日本はスマホだけでなくタブレットもアップル「iPad」のシェアが高く、2022年も50%以上を維持しているものの、台数自体は減少しているという。円安により2022年に価格改定があり、一部モデルが値上げしたことも影響したのではと分析されている。
レノボは安価路線から高級路線へ
グラフや数値だけを見るとタブレット市場は今後縮小していくのかと思われるかもしれないが、タブレットを提供するメーカーを取材していると攻めの姿勢を感じることが多い。たとえばレノボ。レノボは安価なAndroidタブレットを多数ラインアップしてきたが、2022年1月には12.6型の有機ELディスプレイ、ハイエンドクラスのチップセットを搭載した「Lenovo Tab P12 Pro」をリリースしている。キーボードとタッチペンを同梱(どうこん)してお買い得とはいえ、今でも10万円前後で売られている高級モデルだ。
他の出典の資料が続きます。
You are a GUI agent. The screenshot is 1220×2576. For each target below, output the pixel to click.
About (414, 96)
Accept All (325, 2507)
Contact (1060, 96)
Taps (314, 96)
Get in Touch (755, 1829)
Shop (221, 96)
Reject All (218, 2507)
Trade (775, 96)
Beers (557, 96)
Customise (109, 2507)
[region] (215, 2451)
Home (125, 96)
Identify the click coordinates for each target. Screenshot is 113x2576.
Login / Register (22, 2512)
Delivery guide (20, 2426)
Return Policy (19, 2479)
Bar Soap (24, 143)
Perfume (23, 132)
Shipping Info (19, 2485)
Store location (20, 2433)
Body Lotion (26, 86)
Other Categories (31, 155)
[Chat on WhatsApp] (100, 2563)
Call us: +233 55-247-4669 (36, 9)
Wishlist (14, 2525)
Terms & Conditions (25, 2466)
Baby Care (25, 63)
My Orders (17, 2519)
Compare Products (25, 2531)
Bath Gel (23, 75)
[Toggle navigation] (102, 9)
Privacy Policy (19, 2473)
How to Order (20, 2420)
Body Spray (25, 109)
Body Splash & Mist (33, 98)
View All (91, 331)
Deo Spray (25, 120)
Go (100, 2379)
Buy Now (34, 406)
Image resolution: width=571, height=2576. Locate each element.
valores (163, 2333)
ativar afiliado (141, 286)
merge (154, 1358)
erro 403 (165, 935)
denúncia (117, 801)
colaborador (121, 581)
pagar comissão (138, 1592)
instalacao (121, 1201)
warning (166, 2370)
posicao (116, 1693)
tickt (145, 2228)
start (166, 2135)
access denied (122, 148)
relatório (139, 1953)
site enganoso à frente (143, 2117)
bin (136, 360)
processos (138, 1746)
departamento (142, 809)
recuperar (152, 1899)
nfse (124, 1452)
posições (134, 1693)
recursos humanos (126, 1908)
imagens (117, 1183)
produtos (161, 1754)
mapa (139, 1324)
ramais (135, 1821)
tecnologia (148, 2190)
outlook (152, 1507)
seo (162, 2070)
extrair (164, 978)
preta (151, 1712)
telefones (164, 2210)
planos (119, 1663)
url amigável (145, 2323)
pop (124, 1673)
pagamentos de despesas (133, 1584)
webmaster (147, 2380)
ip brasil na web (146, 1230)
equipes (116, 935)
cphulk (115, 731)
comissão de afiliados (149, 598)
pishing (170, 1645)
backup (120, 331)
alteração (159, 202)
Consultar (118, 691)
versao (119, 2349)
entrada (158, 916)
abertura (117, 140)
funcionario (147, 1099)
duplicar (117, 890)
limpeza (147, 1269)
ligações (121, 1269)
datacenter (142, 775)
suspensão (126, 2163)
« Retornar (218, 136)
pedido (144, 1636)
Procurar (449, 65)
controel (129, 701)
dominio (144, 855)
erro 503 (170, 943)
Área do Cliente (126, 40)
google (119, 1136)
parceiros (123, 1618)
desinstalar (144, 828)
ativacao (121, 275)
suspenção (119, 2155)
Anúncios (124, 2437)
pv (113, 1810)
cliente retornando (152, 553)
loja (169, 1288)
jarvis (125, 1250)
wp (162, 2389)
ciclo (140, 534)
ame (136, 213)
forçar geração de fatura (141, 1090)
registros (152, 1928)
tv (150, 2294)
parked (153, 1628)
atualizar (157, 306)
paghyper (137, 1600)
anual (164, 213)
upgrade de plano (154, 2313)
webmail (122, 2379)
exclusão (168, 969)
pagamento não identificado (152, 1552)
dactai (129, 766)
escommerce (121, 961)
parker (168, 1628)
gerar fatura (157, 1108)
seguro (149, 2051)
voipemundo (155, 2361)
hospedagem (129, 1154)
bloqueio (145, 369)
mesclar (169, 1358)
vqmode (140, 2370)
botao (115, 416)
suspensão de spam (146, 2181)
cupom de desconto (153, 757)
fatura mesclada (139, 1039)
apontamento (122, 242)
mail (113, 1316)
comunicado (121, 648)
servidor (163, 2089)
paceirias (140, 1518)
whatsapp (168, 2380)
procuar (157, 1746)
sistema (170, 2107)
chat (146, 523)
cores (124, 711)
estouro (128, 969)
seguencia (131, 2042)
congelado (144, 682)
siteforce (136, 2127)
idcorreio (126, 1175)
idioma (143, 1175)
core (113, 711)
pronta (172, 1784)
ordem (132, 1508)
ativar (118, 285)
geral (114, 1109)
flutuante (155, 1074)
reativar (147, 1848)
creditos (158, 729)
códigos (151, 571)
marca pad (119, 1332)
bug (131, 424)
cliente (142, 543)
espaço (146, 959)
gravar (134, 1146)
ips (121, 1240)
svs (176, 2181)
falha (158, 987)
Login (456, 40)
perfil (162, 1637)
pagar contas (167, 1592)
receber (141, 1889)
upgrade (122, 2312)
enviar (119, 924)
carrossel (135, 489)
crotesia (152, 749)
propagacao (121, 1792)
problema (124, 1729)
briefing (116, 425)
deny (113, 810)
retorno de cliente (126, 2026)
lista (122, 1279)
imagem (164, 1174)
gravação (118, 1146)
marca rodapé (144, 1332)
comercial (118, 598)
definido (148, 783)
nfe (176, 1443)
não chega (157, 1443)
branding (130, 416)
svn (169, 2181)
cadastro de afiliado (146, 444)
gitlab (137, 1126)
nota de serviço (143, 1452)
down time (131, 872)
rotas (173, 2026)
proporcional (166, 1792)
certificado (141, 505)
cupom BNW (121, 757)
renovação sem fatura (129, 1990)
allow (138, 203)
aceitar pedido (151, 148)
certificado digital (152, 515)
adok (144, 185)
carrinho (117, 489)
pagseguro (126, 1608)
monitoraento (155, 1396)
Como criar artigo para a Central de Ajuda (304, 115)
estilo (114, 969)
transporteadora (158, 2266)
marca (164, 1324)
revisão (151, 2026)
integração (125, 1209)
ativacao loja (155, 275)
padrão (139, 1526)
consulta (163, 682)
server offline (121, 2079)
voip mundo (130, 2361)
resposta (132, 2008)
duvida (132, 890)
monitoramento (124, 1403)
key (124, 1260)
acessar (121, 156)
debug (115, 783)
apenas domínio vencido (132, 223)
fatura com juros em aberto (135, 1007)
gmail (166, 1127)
23年6月に発売されたミドルレンジの「Galaxy Tab S6 Lite」が販売好調だというサムスン電子は、タブレットのラインアップを強化する。8月下旬に折りたたみスマホの新モデルと同時に、プレミアムグレードのタブレット「Galaxy Tab S9」シリーズが発表。9月から販売を開始している。
Tab S9シリーズは14.6型のTab S9 Ultra、12.4型のTab S9+、11型のTab S9という3サイズ展開。すべて鮮やかな有機ELディスプレイを搭載し、Tab Sシリーズで初めてIP68の防水防じんに対応した。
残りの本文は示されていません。